**ASSIGNMENT**
Because the copy must hold no pictures, return the data below with all of its words intact.

**DATA SHOWN**
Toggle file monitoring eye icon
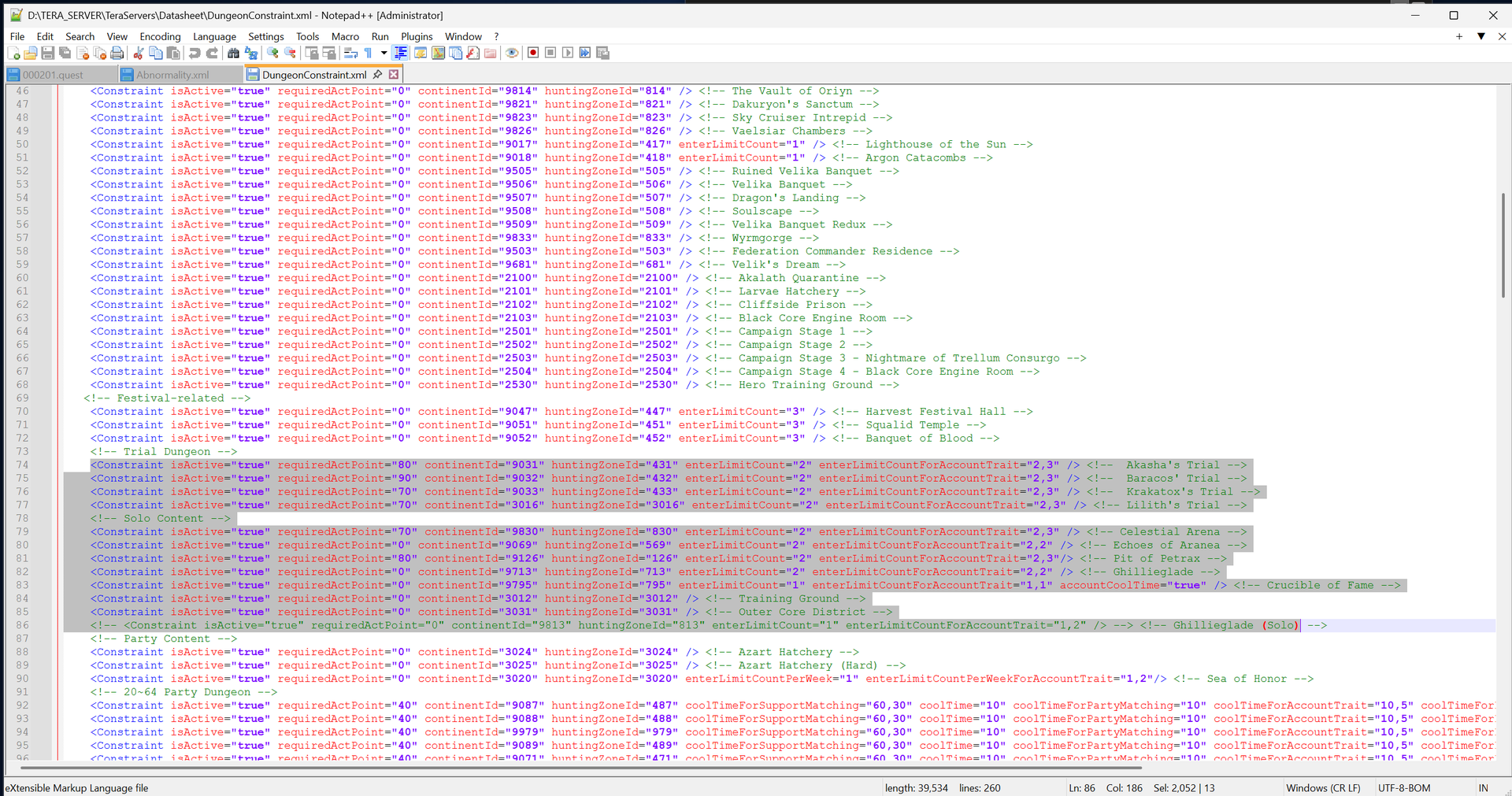1512x796 pixels. pyautogui.click(x=512, y=54)
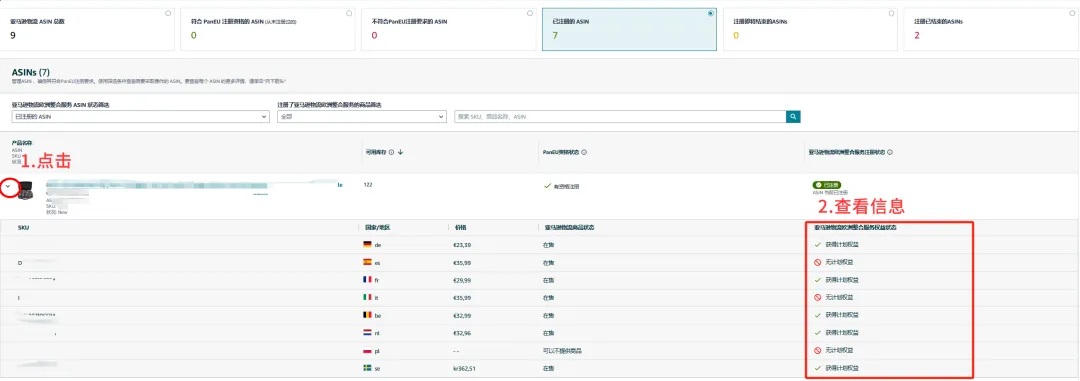
Task: Click the Spanish flag for es row
Action: point(366,262)
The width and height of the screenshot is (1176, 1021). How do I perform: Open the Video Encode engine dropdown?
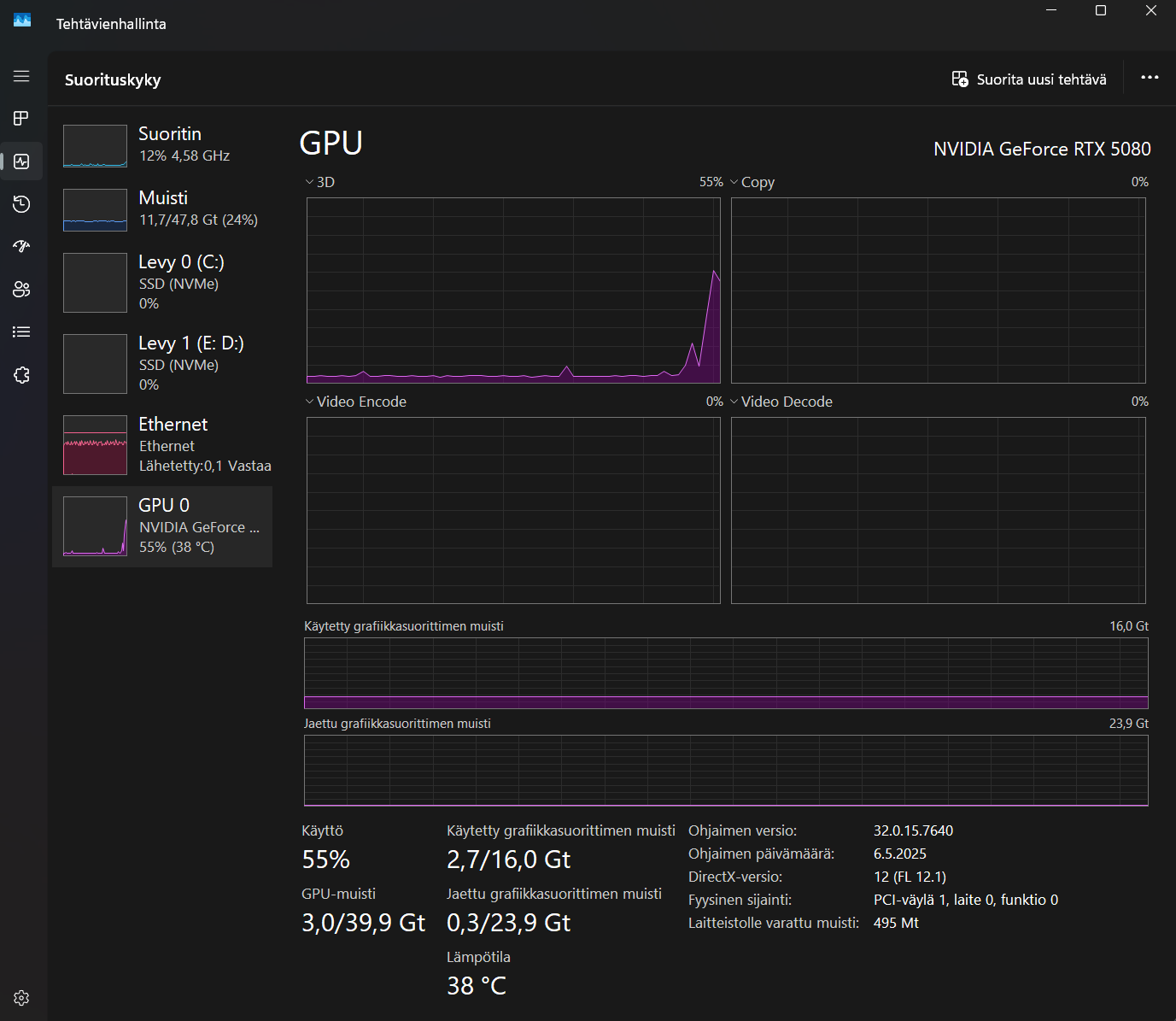[355, 402]
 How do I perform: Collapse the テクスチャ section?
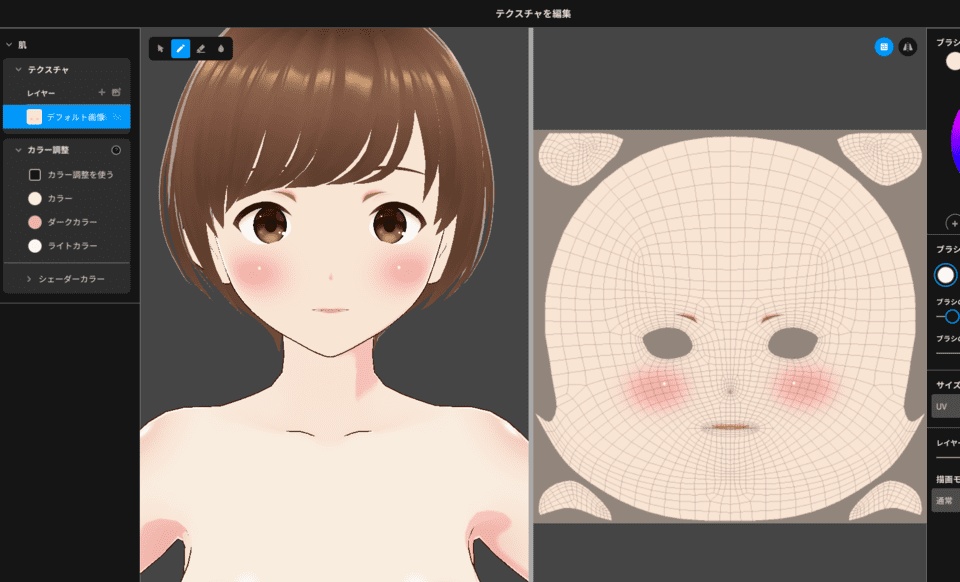(x=17, y=70)
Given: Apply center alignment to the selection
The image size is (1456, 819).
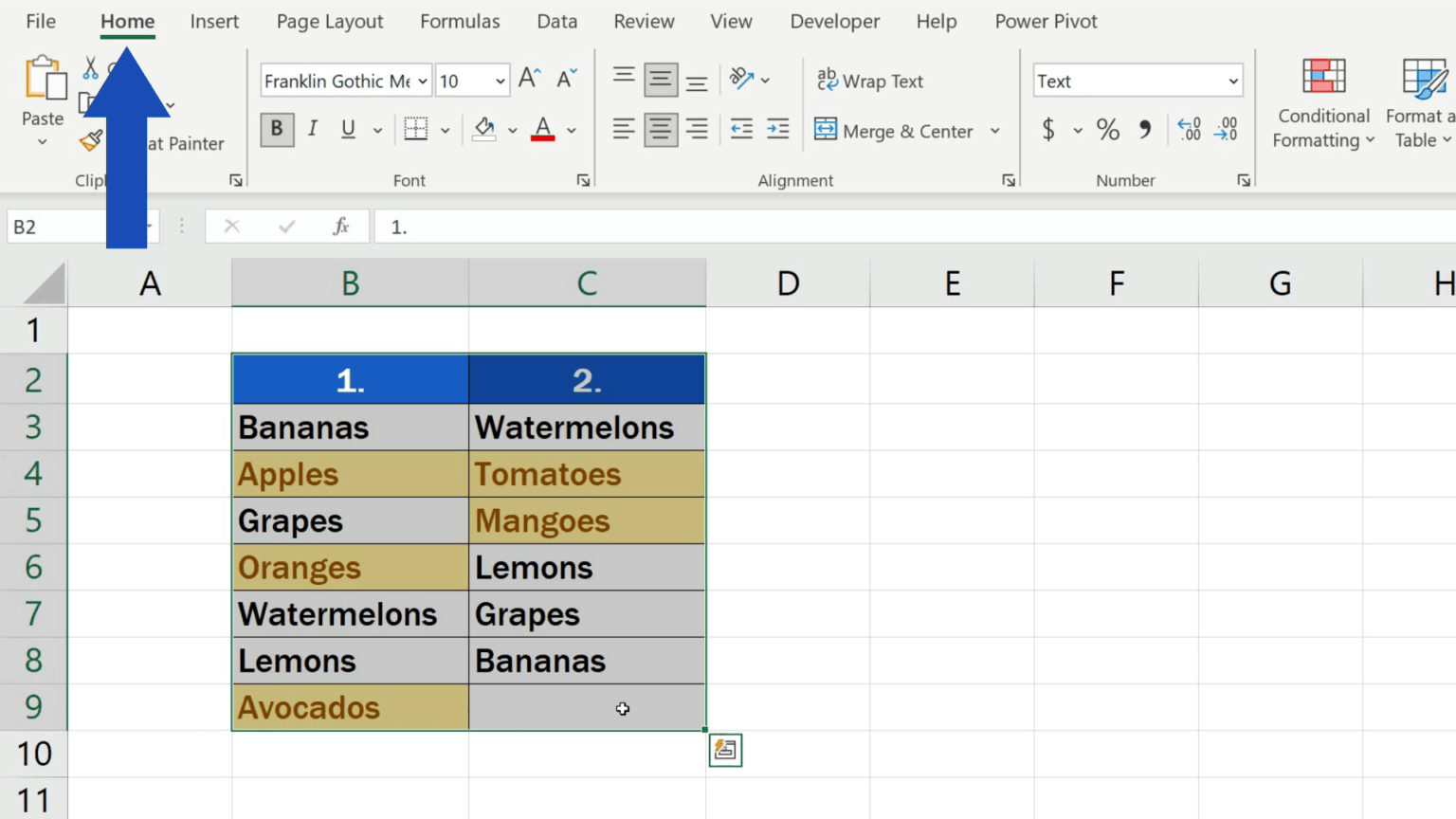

**WORKED SOLUTION**
Toggle file monitoring eye icon
1512x796 pixels. pyautogui.click(x=512, y=54)
Task: Click the Spanish flag for es row
Action: point(366,262)
The width and height of the screenshot is (1176, 1021). How do I perform: Open the Video Encode engine dropdown?
[355, 402]
 How do I perform: Collapse the テクスチャ section?
(x=17, y=70)
Given: Apply center alignment to the selection
The image size is (1456, 819).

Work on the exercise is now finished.